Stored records
::::

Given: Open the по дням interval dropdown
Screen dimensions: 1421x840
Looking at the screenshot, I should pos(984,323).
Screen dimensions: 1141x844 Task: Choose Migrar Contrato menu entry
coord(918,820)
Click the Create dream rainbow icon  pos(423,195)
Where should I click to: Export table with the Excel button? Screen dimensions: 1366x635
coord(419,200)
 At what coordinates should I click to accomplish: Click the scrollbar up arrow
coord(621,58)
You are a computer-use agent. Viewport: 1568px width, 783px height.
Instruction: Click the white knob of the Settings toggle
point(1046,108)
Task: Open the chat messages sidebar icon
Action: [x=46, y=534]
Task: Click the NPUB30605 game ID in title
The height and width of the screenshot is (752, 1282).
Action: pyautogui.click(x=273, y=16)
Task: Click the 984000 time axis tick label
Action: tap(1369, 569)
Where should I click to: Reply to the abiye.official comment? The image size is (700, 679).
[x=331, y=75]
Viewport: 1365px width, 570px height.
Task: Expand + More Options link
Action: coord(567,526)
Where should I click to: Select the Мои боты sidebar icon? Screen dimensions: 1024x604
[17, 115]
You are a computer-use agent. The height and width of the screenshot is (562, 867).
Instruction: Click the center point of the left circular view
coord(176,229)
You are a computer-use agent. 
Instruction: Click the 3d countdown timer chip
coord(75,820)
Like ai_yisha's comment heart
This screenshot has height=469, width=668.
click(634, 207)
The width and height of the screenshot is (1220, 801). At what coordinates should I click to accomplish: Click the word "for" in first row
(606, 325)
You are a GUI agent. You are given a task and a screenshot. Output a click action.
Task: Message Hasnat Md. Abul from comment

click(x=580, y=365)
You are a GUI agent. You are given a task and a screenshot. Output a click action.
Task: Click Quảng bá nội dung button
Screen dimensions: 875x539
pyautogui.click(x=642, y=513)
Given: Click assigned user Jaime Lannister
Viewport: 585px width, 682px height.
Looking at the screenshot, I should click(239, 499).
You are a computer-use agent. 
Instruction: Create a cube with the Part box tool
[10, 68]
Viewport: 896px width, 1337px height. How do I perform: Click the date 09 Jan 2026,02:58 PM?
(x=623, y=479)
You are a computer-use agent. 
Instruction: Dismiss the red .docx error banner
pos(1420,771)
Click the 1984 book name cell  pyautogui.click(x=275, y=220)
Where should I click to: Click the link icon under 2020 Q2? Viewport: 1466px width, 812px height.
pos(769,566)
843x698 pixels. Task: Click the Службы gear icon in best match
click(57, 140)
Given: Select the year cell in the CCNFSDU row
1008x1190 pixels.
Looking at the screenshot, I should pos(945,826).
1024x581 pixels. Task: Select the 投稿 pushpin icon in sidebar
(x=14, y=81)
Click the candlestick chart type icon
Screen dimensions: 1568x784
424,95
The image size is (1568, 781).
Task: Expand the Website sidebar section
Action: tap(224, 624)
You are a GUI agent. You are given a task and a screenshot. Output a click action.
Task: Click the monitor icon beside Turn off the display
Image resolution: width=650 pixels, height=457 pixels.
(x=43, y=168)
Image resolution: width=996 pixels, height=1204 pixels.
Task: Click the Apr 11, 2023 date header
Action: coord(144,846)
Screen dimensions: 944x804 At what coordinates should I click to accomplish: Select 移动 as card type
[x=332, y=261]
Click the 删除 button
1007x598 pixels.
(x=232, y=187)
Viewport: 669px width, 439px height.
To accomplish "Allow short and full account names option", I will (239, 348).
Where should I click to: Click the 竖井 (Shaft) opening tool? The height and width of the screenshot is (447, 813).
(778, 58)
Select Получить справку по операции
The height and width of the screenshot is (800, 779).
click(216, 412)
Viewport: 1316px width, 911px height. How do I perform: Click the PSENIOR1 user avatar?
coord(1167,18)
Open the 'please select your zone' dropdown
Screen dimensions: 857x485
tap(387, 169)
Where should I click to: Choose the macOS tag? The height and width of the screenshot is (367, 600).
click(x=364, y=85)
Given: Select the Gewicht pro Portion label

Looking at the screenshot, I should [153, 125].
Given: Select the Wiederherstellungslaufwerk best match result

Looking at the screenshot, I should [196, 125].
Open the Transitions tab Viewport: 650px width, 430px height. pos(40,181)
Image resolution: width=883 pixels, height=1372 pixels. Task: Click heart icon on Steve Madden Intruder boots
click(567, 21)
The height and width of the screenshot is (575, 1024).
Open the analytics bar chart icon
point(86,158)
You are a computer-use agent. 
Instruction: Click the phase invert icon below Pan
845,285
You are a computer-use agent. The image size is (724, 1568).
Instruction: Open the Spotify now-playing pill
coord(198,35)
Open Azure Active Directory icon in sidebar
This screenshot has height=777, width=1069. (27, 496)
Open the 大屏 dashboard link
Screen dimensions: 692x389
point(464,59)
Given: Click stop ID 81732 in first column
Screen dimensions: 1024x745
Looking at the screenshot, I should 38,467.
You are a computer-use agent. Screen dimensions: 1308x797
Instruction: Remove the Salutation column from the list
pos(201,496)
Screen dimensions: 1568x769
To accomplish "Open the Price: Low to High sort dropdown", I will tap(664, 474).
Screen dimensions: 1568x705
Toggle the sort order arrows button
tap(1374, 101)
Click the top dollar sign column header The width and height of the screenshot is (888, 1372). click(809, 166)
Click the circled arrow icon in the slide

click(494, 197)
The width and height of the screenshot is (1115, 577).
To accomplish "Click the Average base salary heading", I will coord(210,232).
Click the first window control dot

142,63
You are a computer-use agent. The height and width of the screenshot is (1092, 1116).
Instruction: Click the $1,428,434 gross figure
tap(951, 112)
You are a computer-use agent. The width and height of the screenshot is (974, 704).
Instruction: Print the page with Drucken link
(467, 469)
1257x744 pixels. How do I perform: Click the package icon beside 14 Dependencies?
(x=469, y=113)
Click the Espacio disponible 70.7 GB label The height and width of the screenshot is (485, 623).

::::

The response must hold only the lines above from the line with "Open Azure Active Directory icon in sidebar" through the line with "Screen dimensions: 1568x769", each copied exactly, both ends kept.

Open Azure Active Directory icon in sidebar
This screenshot has height=777, width=1069. (27, 496)
Open the 大屏 dashboard link
Screen dimensions: 692x389
point(464,59)
Given: Click stop ID 81732 in first column
Screen dimensions: 1024x745
Looking at the screenshot, I should 38,467.
You are a computer-use agent. Screen dimensions: 1308x797
Instruction: Remove the Salutation column from the list
pos(201,496)
Screen dimensions: 1568x769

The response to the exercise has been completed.